-- To do --
Only the lines that include "computer" should be copied from the data below.

-- Information provided --

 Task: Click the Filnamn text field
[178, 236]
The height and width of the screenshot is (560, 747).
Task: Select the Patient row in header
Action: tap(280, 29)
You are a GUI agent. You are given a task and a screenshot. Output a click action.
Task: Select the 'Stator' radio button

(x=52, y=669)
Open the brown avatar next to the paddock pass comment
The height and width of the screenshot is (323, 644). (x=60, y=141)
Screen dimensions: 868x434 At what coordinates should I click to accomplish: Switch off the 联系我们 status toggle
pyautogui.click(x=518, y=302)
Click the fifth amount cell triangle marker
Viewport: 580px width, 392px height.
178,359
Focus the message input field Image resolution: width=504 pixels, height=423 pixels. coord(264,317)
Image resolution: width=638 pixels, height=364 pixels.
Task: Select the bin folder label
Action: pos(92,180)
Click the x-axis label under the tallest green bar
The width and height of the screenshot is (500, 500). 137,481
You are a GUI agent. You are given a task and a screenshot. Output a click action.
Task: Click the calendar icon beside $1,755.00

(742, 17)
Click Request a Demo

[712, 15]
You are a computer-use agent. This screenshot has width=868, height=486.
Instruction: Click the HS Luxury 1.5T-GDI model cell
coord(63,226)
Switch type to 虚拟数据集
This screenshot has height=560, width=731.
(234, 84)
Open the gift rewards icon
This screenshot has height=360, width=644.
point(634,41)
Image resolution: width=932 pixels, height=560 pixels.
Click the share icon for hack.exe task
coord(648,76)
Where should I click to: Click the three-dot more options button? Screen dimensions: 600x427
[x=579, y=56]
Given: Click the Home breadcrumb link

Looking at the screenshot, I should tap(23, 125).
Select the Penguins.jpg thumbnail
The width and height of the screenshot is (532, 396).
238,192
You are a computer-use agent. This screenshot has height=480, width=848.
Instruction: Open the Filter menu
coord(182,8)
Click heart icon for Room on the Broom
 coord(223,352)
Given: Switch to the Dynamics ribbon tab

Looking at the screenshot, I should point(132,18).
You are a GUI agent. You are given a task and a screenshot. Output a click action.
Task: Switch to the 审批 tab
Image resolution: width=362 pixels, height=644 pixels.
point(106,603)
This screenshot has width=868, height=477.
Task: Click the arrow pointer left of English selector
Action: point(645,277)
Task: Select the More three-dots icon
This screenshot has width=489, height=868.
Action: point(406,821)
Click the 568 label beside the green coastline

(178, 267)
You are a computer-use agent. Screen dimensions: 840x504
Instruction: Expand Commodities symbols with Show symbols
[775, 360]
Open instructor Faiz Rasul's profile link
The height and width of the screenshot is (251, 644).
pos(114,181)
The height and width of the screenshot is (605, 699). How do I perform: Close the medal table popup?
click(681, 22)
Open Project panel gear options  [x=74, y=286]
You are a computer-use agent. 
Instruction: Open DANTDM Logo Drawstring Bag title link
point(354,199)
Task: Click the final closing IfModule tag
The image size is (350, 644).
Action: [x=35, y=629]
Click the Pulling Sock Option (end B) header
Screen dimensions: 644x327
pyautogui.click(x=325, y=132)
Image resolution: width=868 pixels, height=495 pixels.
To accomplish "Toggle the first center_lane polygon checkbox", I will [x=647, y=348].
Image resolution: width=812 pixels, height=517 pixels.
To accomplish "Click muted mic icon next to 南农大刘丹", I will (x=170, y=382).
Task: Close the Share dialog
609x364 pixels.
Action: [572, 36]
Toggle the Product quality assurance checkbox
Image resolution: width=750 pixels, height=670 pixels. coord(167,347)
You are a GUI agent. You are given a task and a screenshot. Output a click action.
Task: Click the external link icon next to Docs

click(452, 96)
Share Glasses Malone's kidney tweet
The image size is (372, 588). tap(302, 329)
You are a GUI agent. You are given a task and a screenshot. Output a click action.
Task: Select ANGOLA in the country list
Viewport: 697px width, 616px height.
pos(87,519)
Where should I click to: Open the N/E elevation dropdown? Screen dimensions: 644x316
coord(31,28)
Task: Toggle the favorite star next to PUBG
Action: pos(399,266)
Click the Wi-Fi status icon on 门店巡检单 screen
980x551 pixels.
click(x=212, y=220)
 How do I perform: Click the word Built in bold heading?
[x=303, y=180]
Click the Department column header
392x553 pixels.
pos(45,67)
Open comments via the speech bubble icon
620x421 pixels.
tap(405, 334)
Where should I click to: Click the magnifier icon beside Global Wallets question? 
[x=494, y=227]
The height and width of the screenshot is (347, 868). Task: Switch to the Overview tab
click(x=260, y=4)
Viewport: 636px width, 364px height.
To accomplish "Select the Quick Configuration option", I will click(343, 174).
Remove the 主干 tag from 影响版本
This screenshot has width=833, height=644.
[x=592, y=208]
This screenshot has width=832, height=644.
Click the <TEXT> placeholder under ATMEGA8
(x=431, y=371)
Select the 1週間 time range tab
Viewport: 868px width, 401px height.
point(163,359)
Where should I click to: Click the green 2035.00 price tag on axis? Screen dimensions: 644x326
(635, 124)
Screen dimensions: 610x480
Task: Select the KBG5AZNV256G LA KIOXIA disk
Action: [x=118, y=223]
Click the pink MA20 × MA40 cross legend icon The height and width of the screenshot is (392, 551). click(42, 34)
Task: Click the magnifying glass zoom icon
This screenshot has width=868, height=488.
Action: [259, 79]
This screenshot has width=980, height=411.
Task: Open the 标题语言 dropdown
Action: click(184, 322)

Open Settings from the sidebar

-- Result of this exercise --
You are a computer-use agent. This screenshot has width=868, height=486.
You are a computer-use agent. This screenshot has height=480, width=848.
You are a computer-use agent. Screen dimensions: 840x504
You are a computer-use agent. 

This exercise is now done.